Freelance writer and journalist with a strong weakness for narrative journalism, old movies, new theater and everything London. Oh, I'm also a full-time walker https://walkinlondon.wordpress.com/
Published April 11th 2013
American Landscapes by the Thames
I stopped by the river, at the National Maritime Museum, to see Ansel Adams: Photography from the Mountains to the Sea.
The American photographer, environmentalist and author believed in making photographs as opposed to simply taking photographs. He was 13 when he got his first camera, a Kodak No. 1 Box Brownie. Nothing unusual so far, just that the year was 1916 and he was transfixed by a visit to the Yosemite Sierra. That's how a lifelong passion for the great outdoors and photography started.
This exhibition will help you track the steps of one of the best photographers of the last century, while strolling through his iconic black and white landscapes of the American West. The theme: water. In all its forms, states and shapes (you'll see), his work is a celebration of nature.
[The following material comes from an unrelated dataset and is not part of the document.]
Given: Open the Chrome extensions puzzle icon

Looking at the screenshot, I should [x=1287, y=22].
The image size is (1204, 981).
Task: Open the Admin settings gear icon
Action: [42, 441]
No wonder that at 17, Adams joined the Sierra Club and his work ever since would prove to be instrumental in advancing the cause of environmentalism, too.
Must: Whether you're an experienced fan or just a curious newbie, sit and watch the insightful documentary snippets.
So, this is a great indoor walk through the… great outdoors. And much cheaper than a plane ticket to the USA. It goes without saying that it's also a first-rate lesson in photography, with touches of biopic, climatology and geomorphology. If you don't know what these words mean, don't worry, the exhibition will clear everything up.